PCI-SIG manages PCI Express standards
The PCI-SIG is working on the final iteration (v0.9) of the PCI Express 3.0 specification that makes some major deviations from the 2.0 spec to attain twice the performance. The progression has been 2.5 Gtransfers/s to 5.0 Gtransfers/s to finally 8 Gtransfers/s for 3.0. This translates into 2, 4 and 8 Gbits/s/lane. The standard lane configurations remain x1, x2, x4, x8, x16 and x32.
To achieve this higher throughput, PCI-SIG has switched from the 8b/10b encoding to the more efficient 128b/130b encoding. It requires transmitter and now receiver equialization and implements a dynamic approach with signialling embedded in data transfers. PCI Express 3.0 employs a scrambling technique that utilizes a binary polynomial in a feedback topology. This introduces more DC wander in the 128b/130b encoding scheme compared to the 8b/10b employed by PCI Express 1.0 and 2.0. It guarantees a consistent transition density over large intervals but the received clock data recovery circuit must be able to handle deviations in the short term.
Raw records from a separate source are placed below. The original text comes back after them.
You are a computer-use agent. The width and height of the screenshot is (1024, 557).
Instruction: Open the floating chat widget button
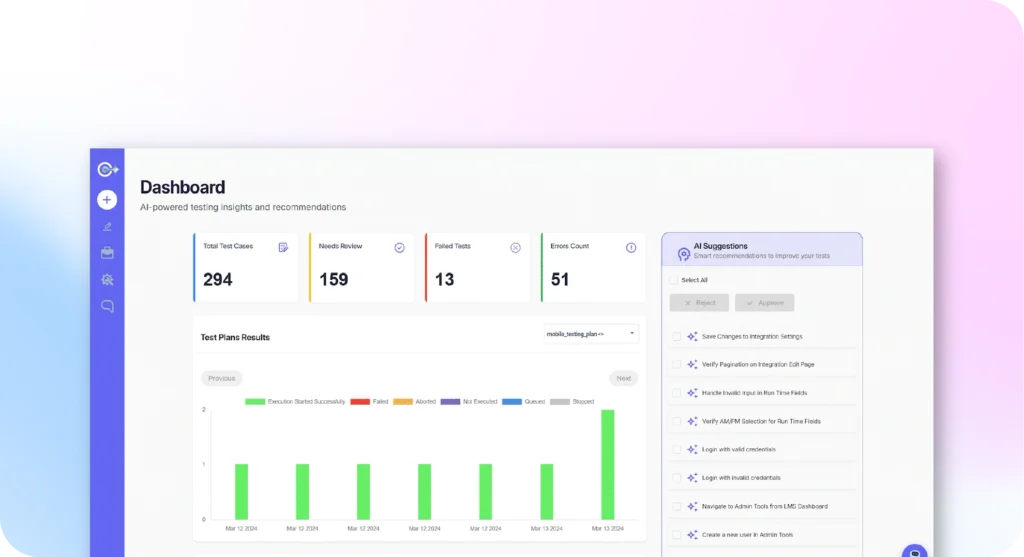tap(914, 552)
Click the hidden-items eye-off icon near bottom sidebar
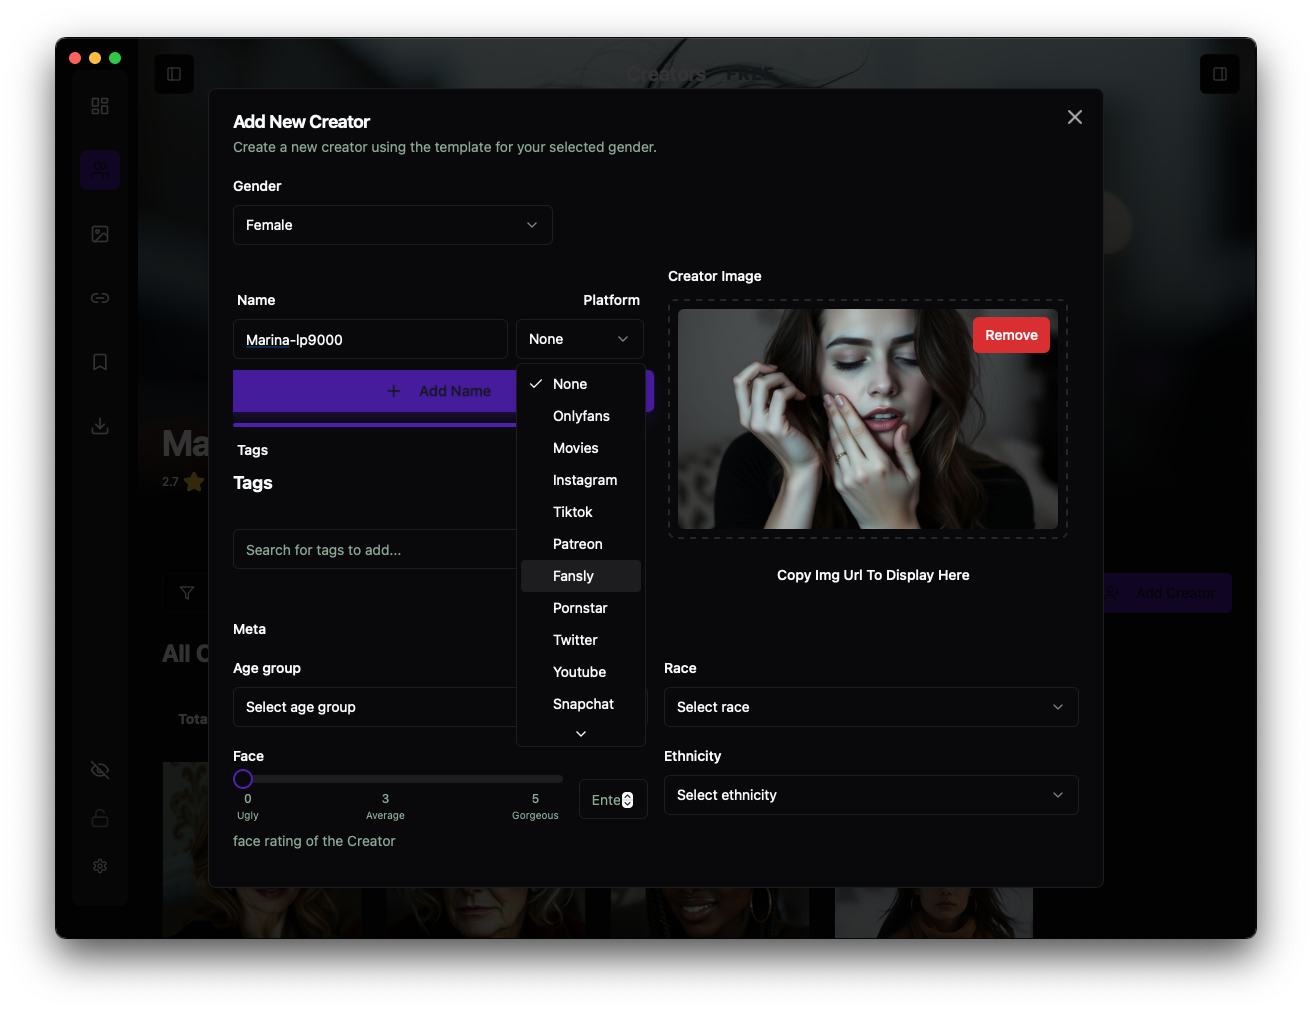Viewport: 1312px width, 1012px height. click(x=100, y=770)
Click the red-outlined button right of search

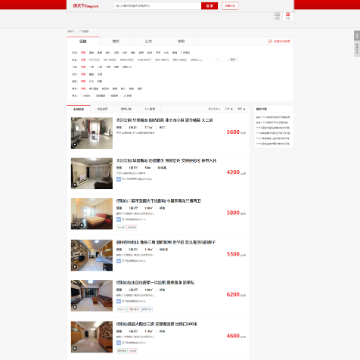tap(230, 6)
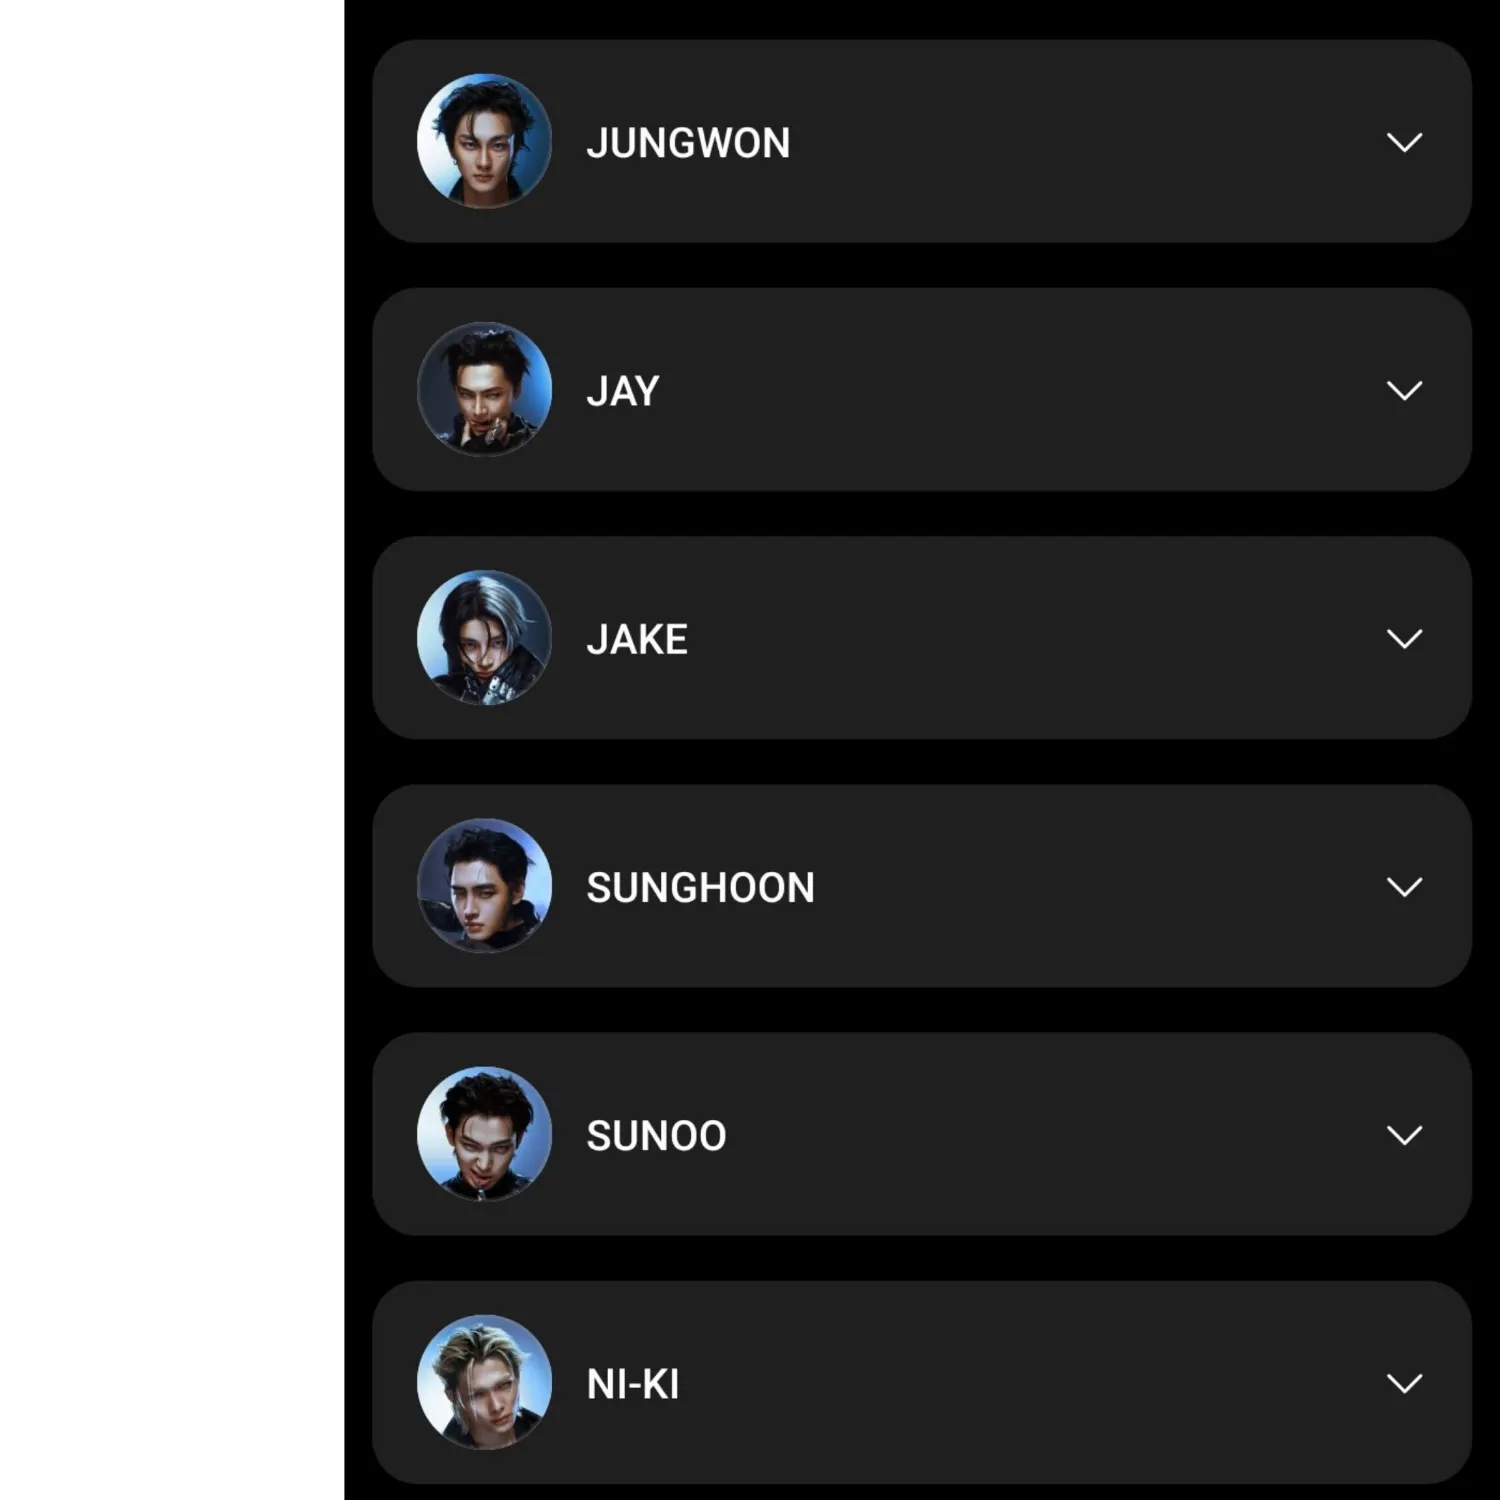Screen dimensions: 1500x1500
Task: Expand the JUNGWON chevron arrow
Action: (1404, 142)
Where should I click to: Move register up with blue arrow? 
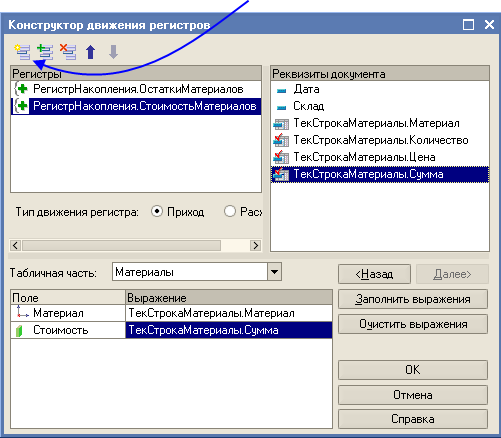tap(91, 52)
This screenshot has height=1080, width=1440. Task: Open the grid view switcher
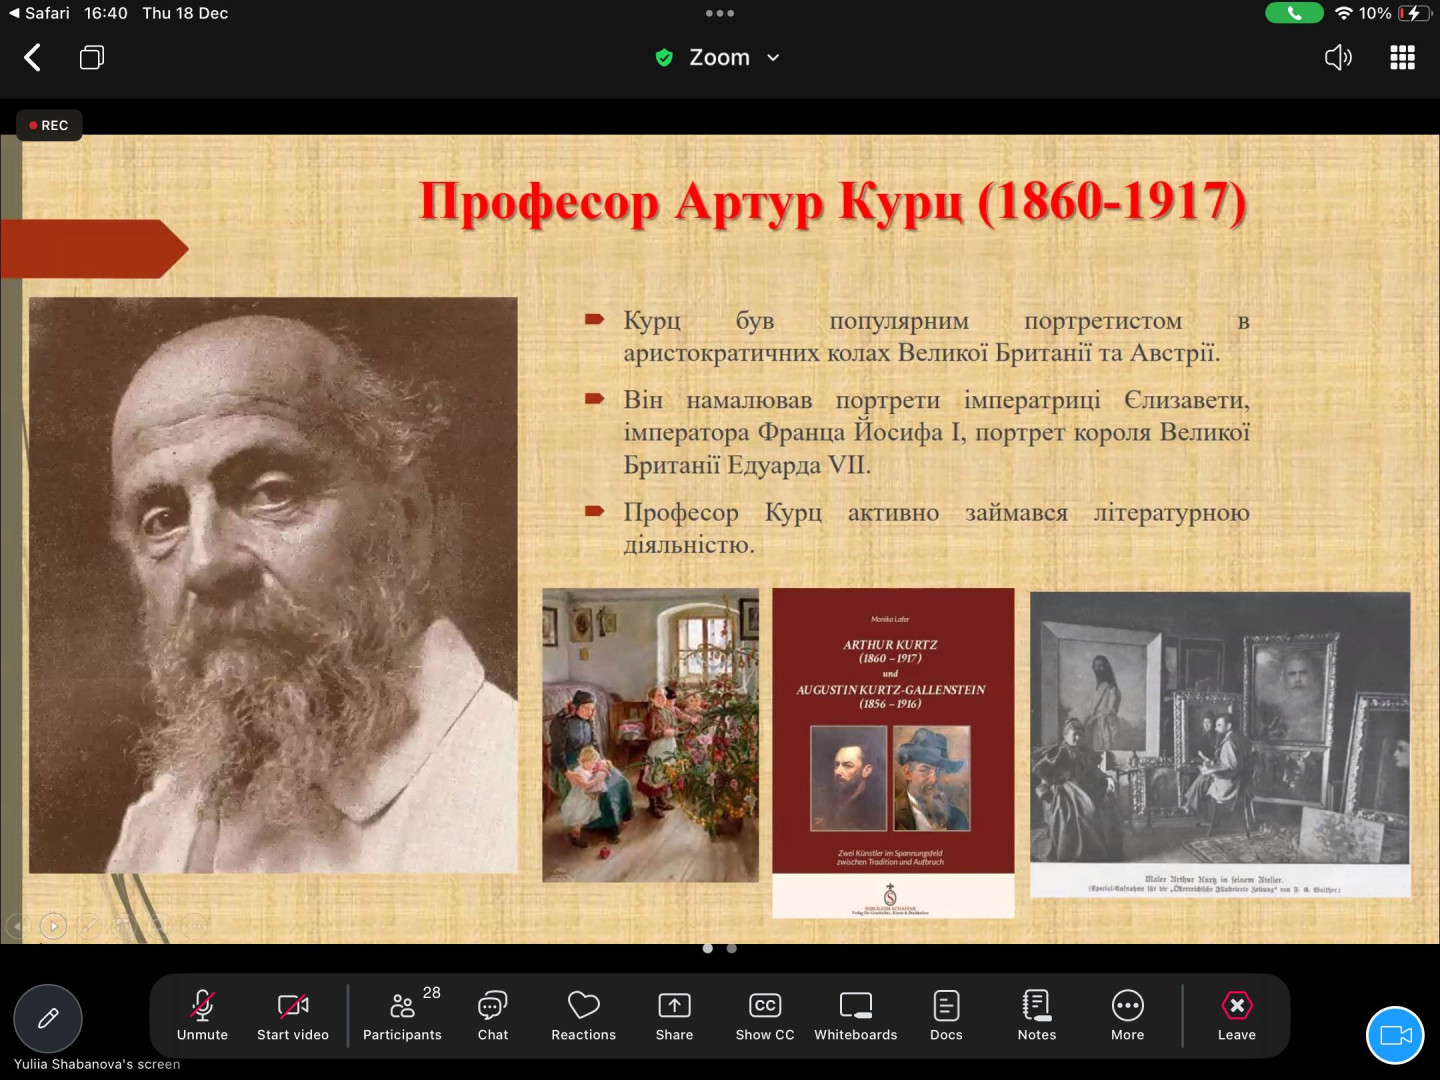click(x=1402, y=58)
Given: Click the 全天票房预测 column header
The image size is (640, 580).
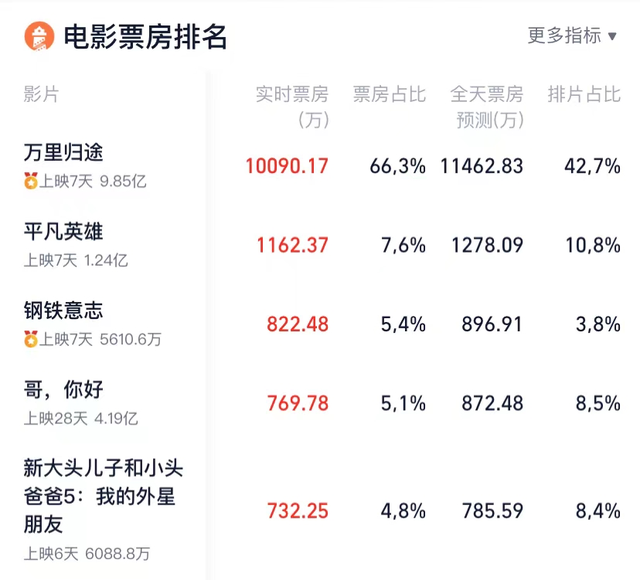Looking at the screenshot, I should pos(487,107).
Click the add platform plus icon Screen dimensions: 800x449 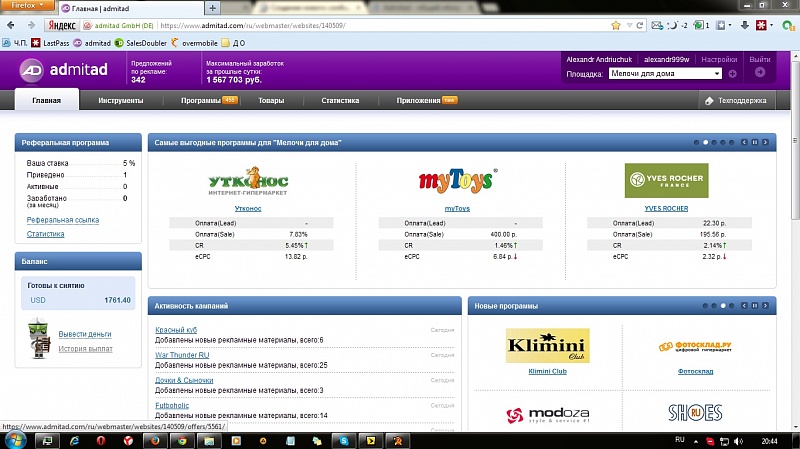[x=732, y=74]
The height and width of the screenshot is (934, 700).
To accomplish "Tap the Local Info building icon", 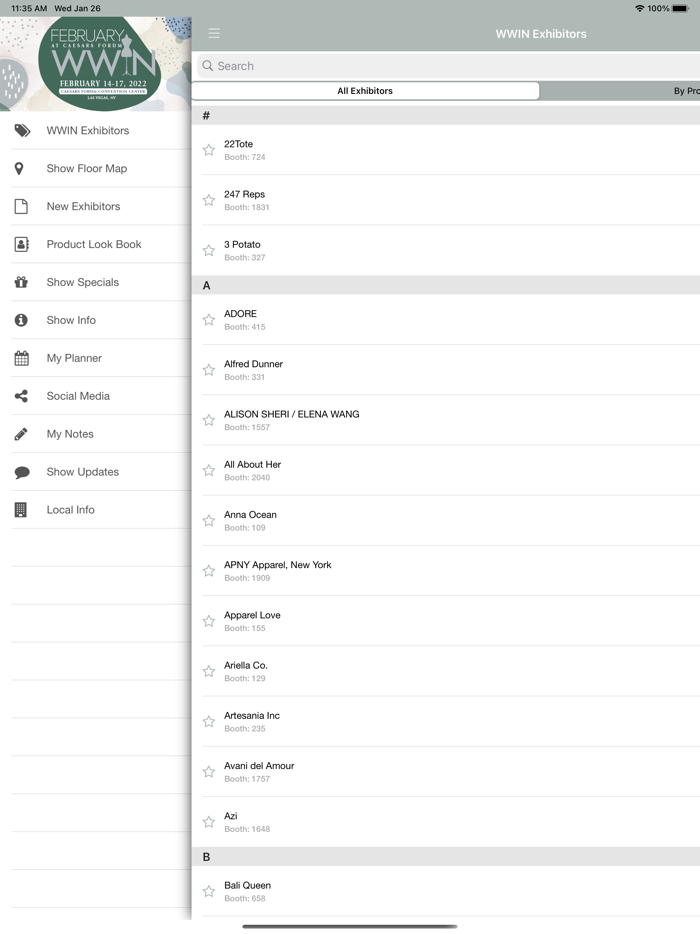I will 21,510.
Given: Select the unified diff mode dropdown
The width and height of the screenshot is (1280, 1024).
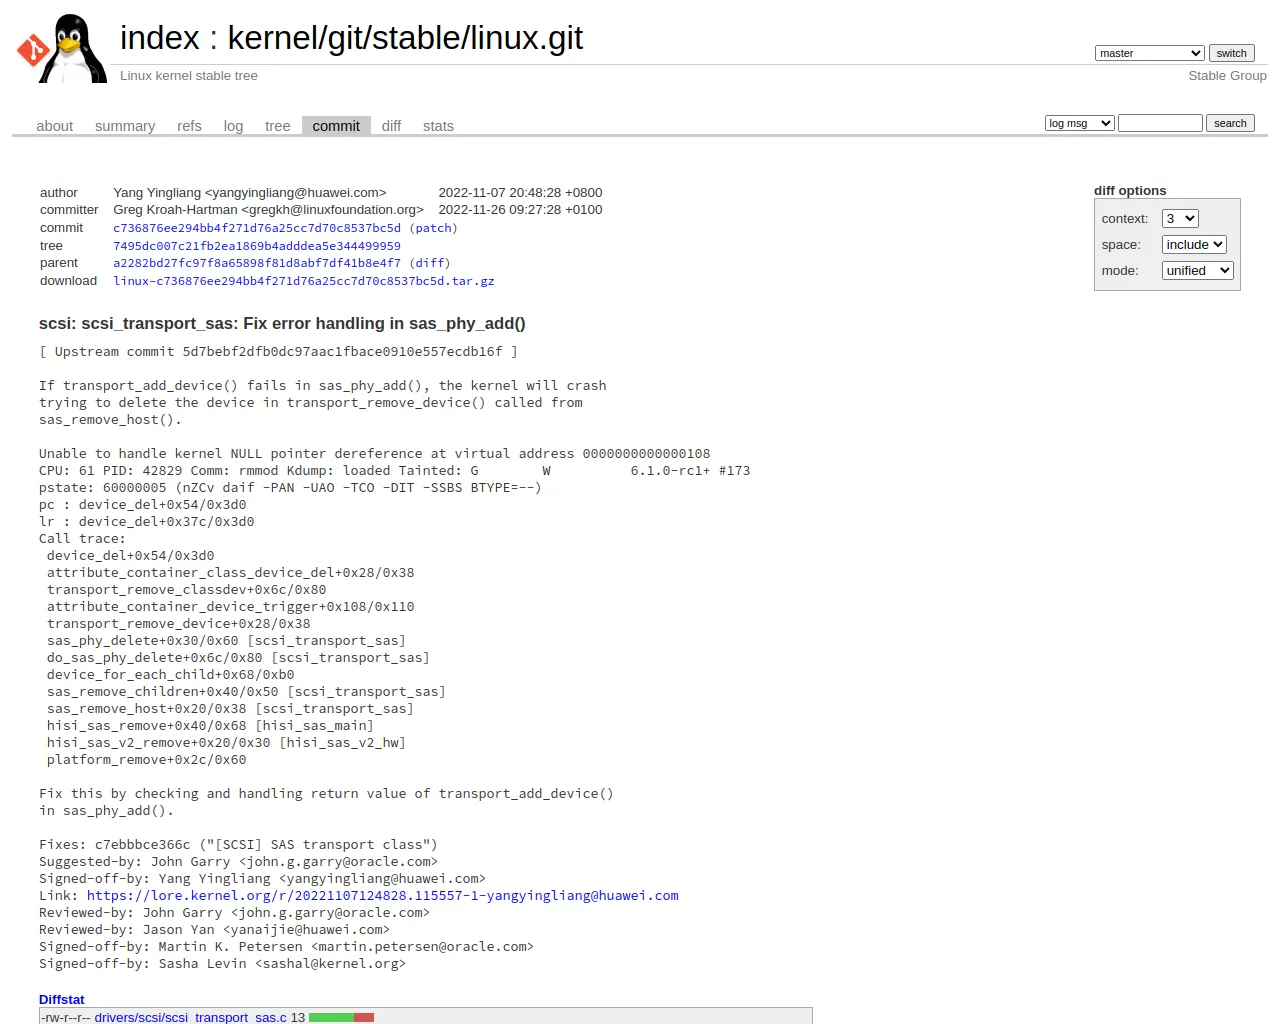Looking at the screenshot, I should click(x=1198, y=270).
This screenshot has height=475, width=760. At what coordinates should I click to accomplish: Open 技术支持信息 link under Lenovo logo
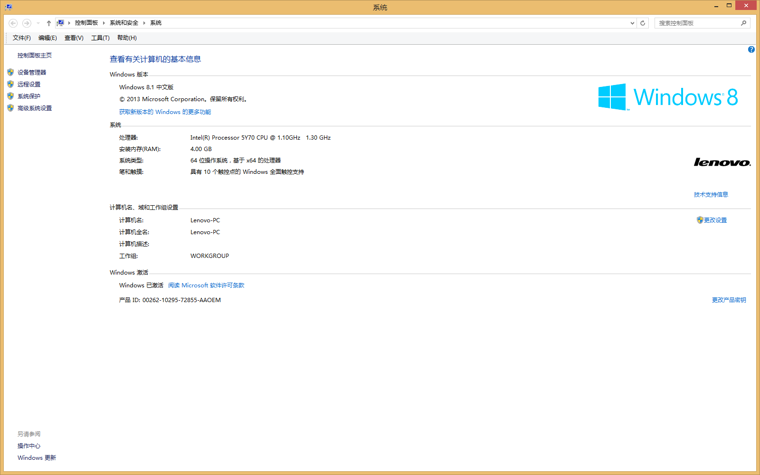[711, 195]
The new specification introduces a number of protocol extensions to improve performance. They range from data reuse hints to indicate that data should be placed in cache as well as main memory, dynamic power adjustment mechanisms, loose transaction ordering and atomic operations. I/O page faults are addressed as well as BAR resizing.
PCI Express 3.0 is backwards compatible with 2.0 and 1.0. Matching standards define the mechinical specifications including the familiar PC card sockets and Mini-PCI Express as well as ExpressCard form factors. Cabling standards address 1.0 and 2.0 implementations. It remains to be seen whether 3.0 will rise above the backplane to box-to-box cabling.
Pericom Semiconductor will be sampling a pair of low jitter PCIe 3.0-compliant clock generators (PI6C557-03B and PI6C557-05B) as well as PCIe 3.0 compatible switches (PI3PCIE3412).